(DATASET ENTRIES Opens)

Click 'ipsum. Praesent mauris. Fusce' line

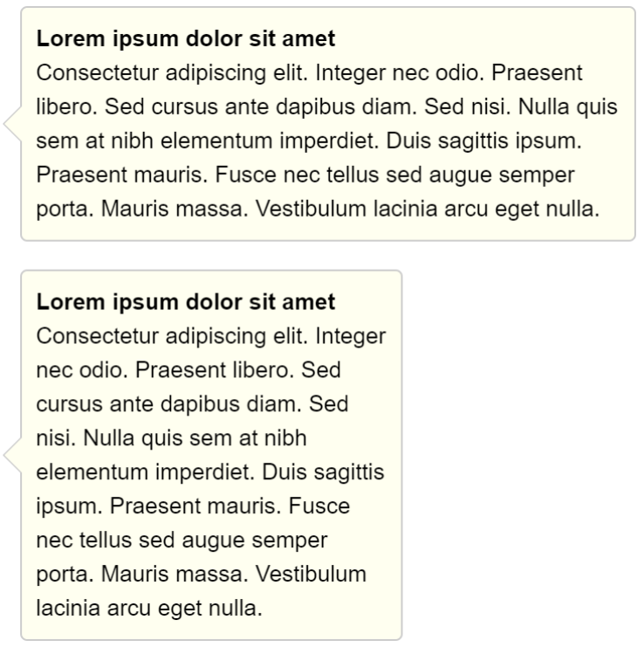(193, 506)
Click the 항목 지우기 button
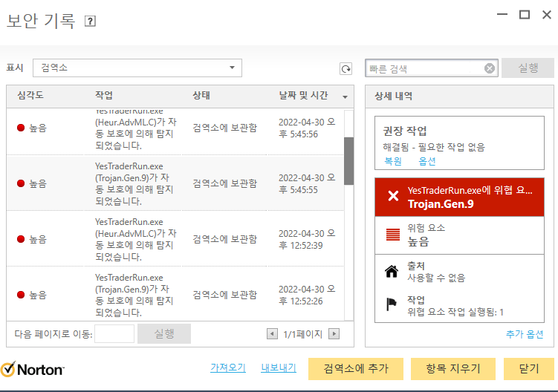The height and width of the screenshot is (392, 558). (453, 368)
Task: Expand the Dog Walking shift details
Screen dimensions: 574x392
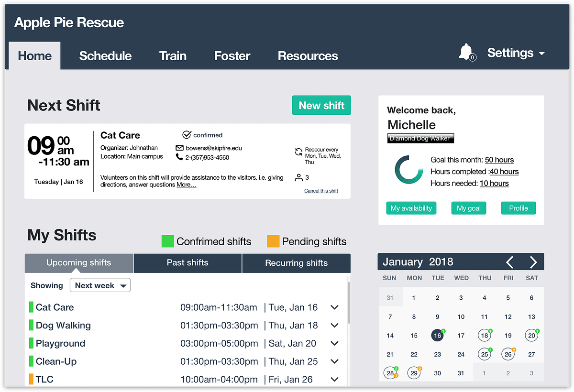Action: pos(334,326)
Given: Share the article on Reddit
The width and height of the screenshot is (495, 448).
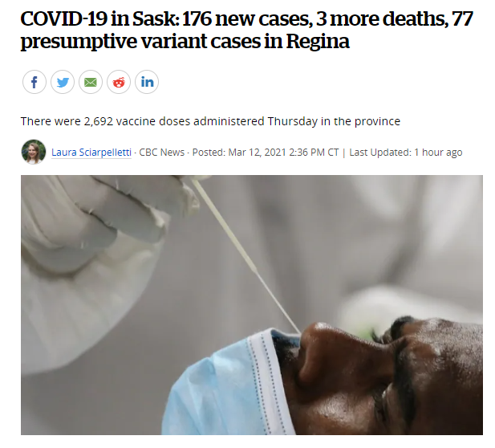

(DATASET ENTRIES Closes)

**INSTRUCTIONS FOR THE TASK**
Only the lines from the one containing "Given: Share the article on Reddit" through the last line of the data above, both included, belong in the reply, each restated exactly and without pictures.

**WRITTEN ANSWER**
Given: Share the article on Reddit
The width and height of the screenshot is (495, 448).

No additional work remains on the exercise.